[Instructions to follow]: Below are the records; give again exactly the lines from the one containing "Decrease indent in description" through the one containing "Task: Click the Authenticator on Android text", leaving out pictures.
○ ○ ○ ○
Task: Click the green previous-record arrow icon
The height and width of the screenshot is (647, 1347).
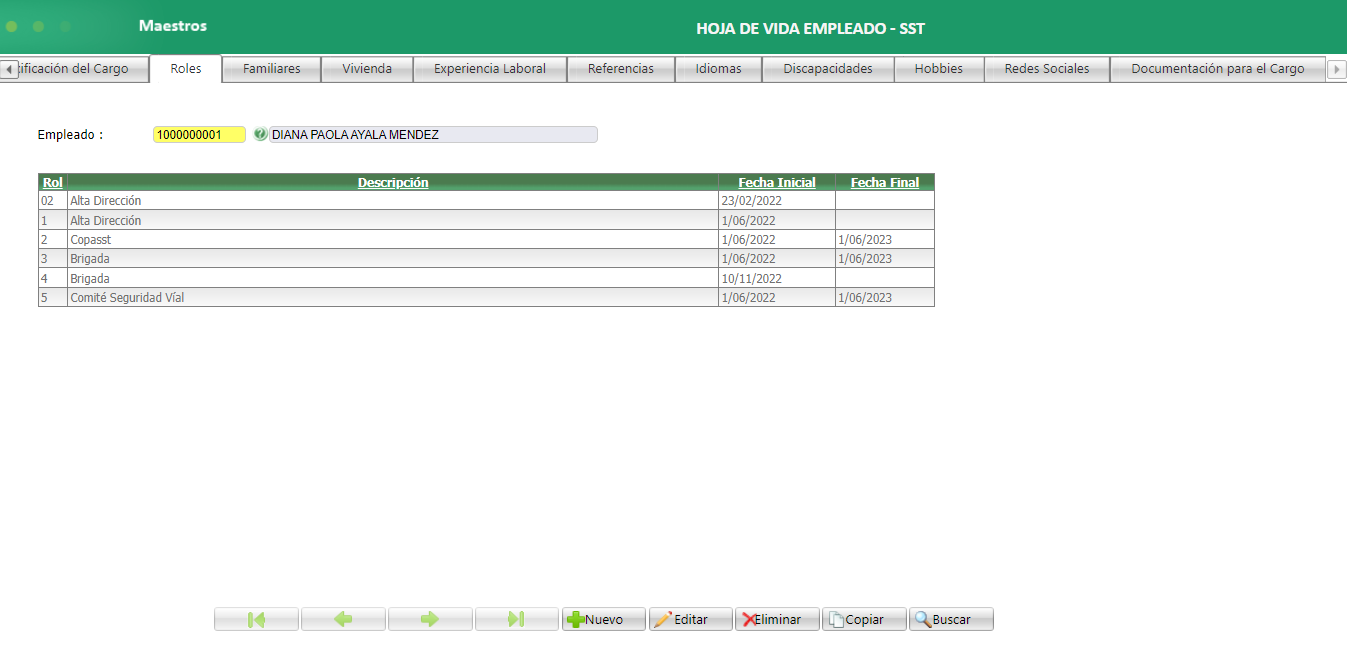Action: coord(342,618)
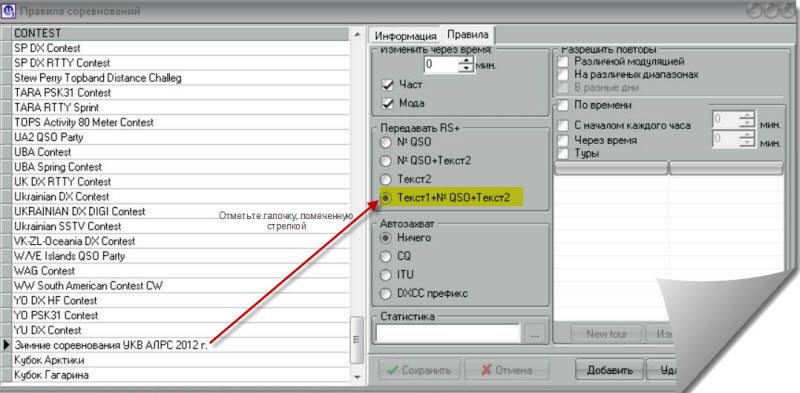The width and height of the screenshot is (800, 393).
Task: Toggle the Част checkbox
Action: pyautogui.click(x=388, y=85)
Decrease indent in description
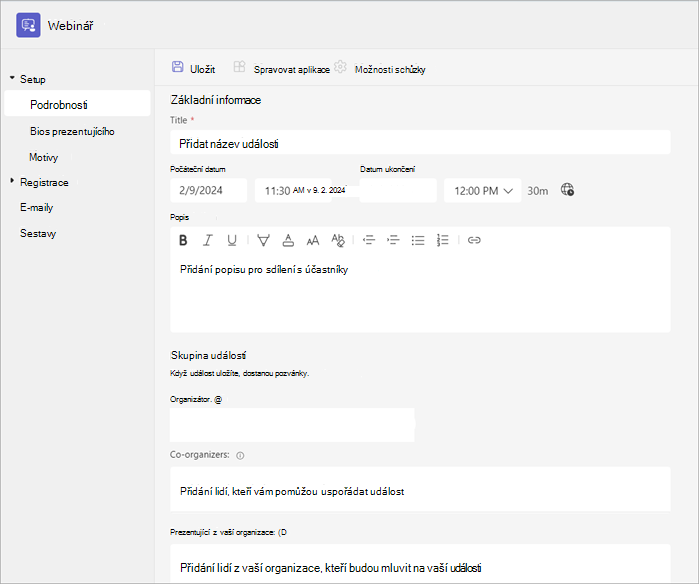The image size is (699, 584). click(x=369, y=240)
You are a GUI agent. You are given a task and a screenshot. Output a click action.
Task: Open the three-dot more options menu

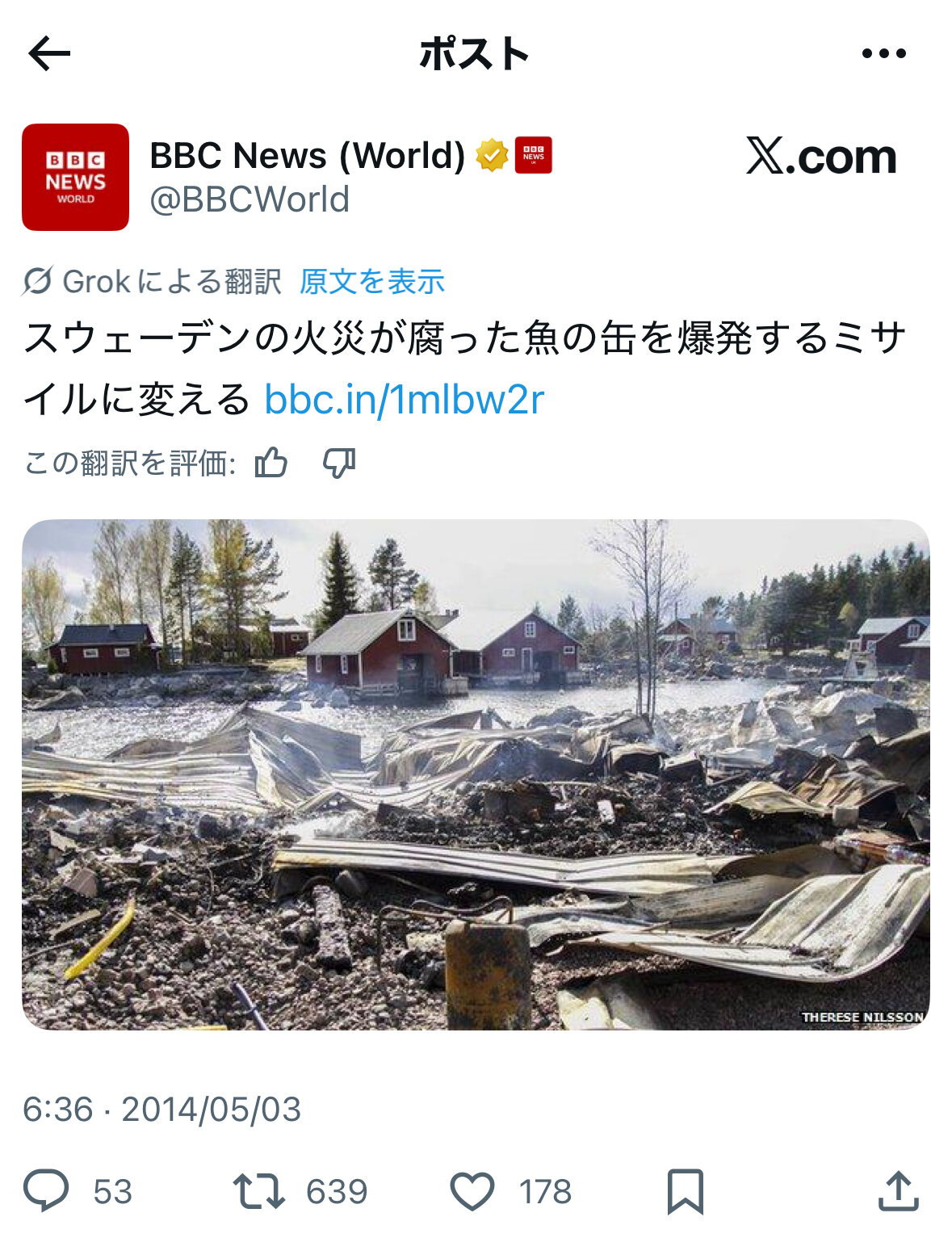click(x=883, y=54)
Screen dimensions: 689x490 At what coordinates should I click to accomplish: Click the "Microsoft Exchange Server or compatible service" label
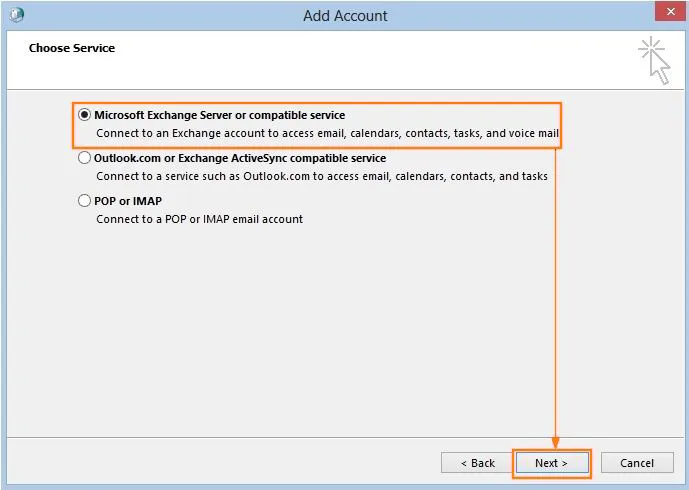tap(219, 115)
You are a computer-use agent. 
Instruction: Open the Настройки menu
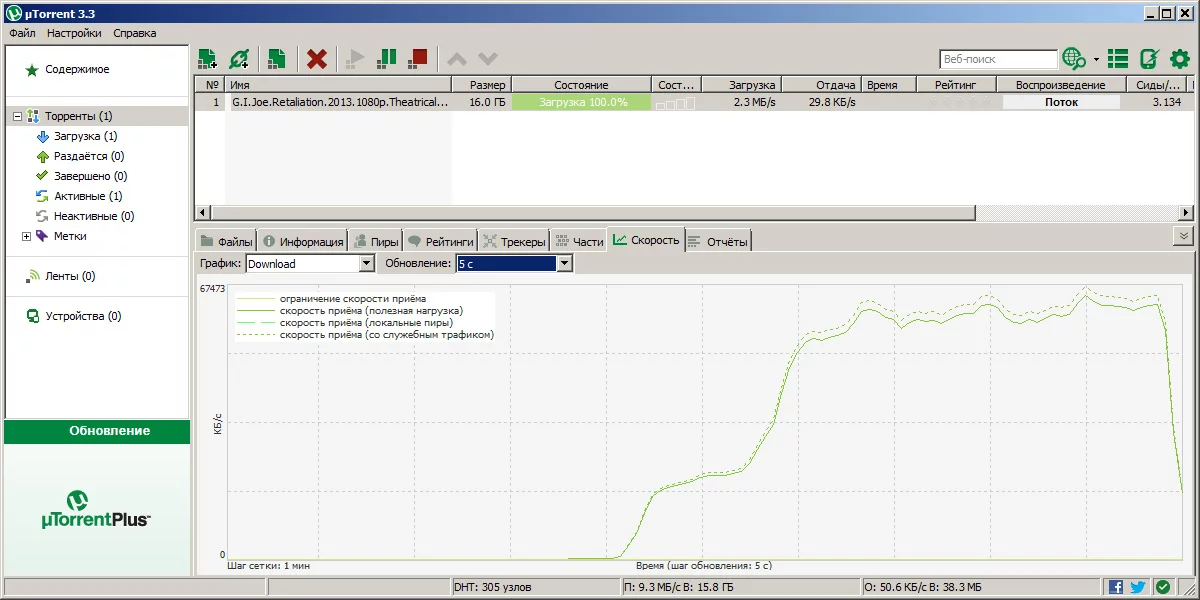click(x=74, y=33)
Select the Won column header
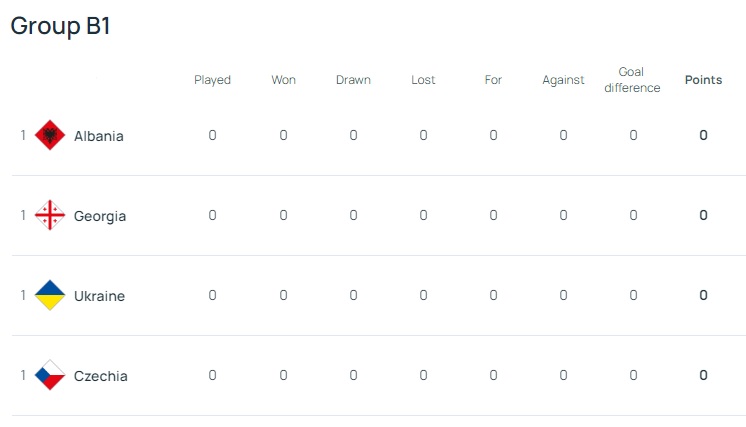This screenshot has width=746, height=427. pyautogui.click(x=284, y=80)
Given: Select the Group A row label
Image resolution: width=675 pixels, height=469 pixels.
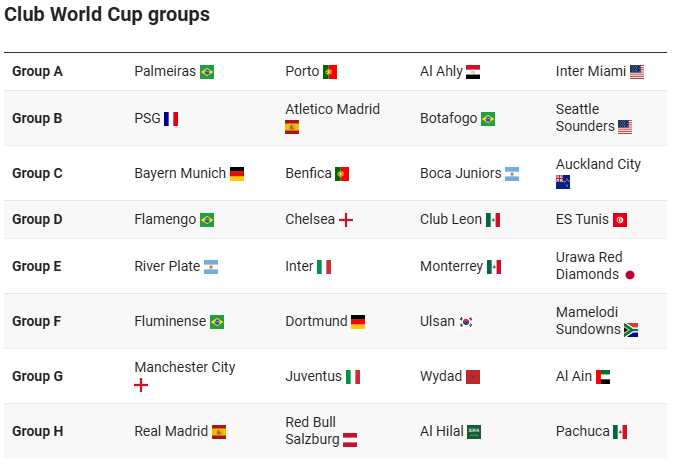Looking at the screenshot, I should [x=37, y=71].

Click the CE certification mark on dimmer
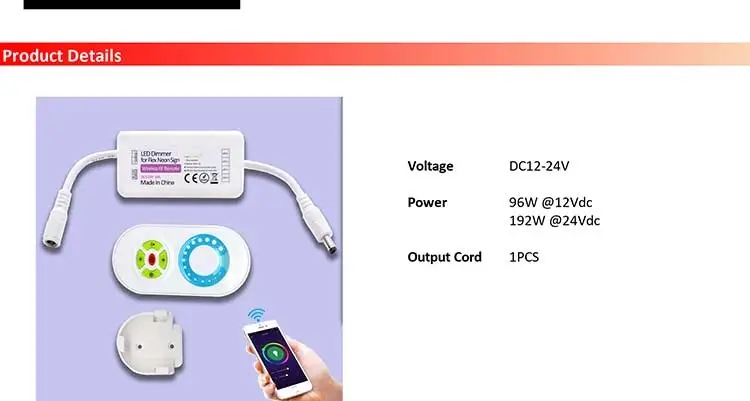(x=191, y=178)
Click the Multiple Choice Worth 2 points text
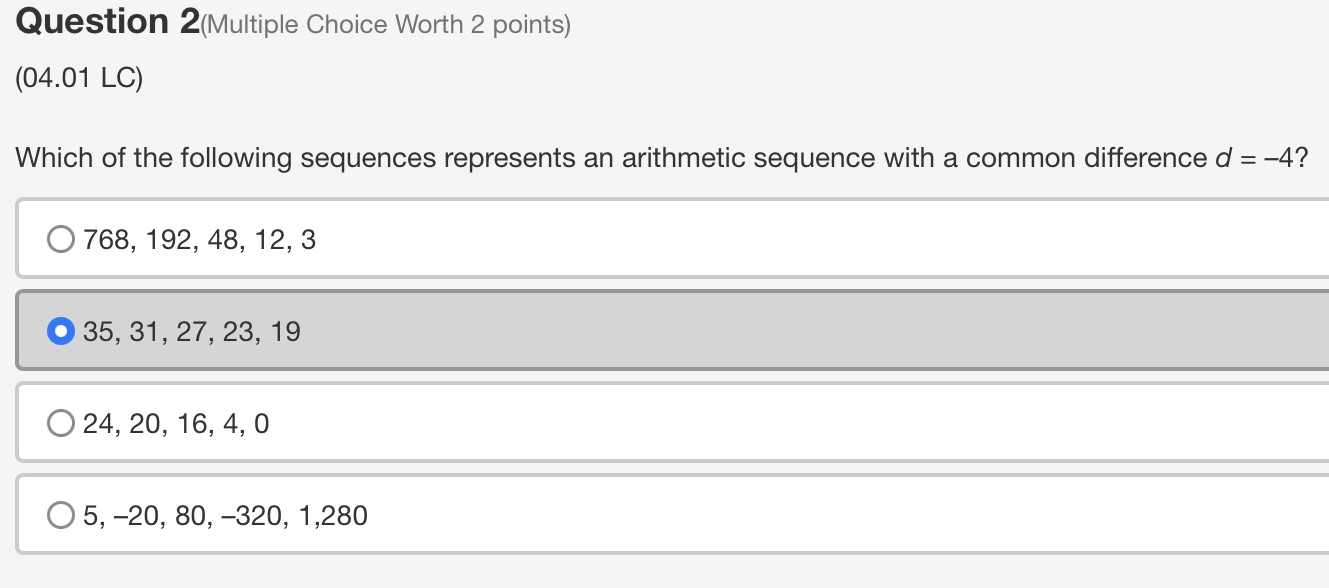The image size is (1329, 588). click(385, 24)
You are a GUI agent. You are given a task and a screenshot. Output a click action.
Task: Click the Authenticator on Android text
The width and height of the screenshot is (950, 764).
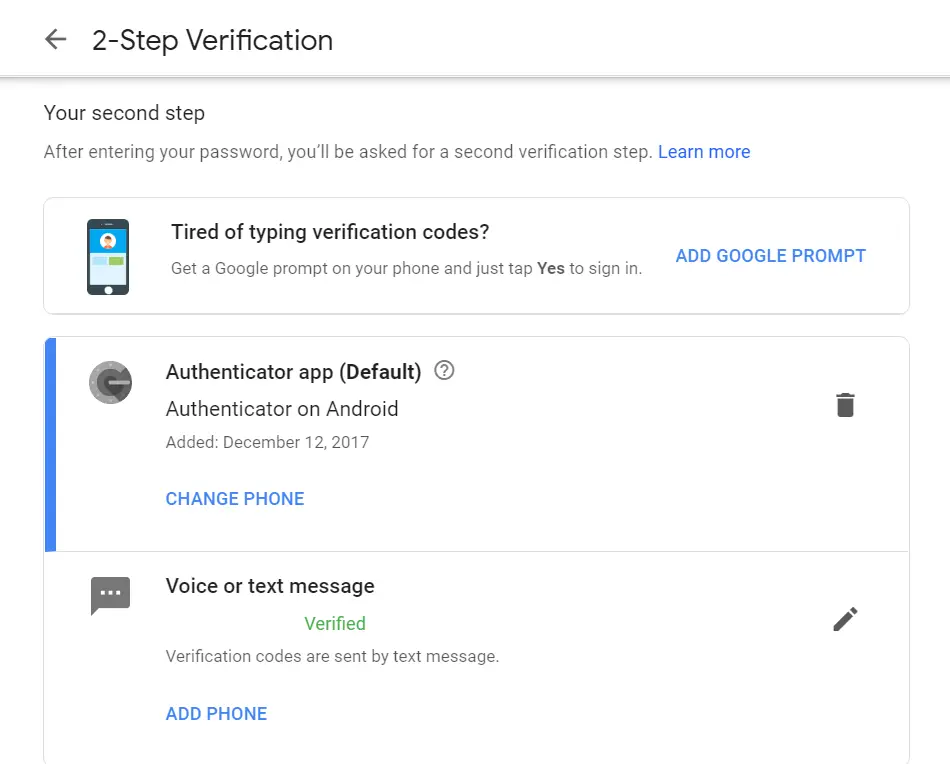tap(282, 409)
○ ○ ○ ○
[Task result]:
Decrease indent in description
The image size is (699, 584). click(x=369, y=240)
You are a GUI agent. You are given a task and a screenshot. Output a click action.
Task: Open the three-dot more options menu

click(x=883, y=54)
Screen dimensions: 689x490 At what coordinates should I click to accomplish: Click the "Microsoft Exchange Server or compatible service" label
tap(219, 115)
You are a computer-use agent. 
Instruction: Open the Настройки menu
click(x=74, y=33)
Select the Won column header
This screenshot has width=746, height=427. pyautogui.click(x=284, y=80)
Given: Select the Group A row label
Image resolution: width=675 pixels, height=469 pixels.
Looking at the screenshot, I should [x=37, y=71].

Click the CE certification mark on dimmer
(x=191, y=178)
Click the Multiple Choice Worth 2 points text
The image size is (1329, 588). click(385, 24)
You are a GUI agent. You are given a task and a screenshot. Output a click action.
Task: Click the Authenticator on Android text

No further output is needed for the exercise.